PROBLEM TO SOLVE: Begin with the line that contains "This screenshot has height=489, width=600." and transcribe each line after it, up to and including the last line of the listing below.
--- DATA Enclosed Below ---
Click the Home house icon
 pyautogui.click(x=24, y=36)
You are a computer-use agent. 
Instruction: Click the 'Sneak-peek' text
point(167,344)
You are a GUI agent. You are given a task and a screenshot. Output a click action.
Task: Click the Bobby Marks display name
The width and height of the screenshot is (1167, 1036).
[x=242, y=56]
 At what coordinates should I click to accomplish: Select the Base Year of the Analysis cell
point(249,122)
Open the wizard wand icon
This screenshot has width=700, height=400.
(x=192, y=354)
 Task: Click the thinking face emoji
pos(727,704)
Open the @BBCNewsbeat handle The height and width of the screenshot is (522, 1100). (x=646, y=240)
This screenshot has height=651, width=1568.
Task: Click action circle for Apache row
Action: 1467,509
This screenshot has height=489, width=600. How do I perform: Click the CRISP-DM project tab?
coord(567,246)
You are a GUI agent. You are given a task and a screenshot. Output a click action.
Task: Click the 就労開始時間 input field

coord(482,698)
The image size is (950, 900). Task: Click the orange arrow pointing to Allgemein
--- End of Enclosed DATA ---
COMPLETED EXERCISE:
This screenshot has height=489, width=600. How do I perform: Click the CRISP-DM project tab?
coord(567,246)
You are a GUI agent. You are given a task and a screenshot. Output a click action.
Task: Click the 就労開始時間 input field

coord(482,698)
The image size is (950, 900). Task: Click the orange arrow pointing to Allgemein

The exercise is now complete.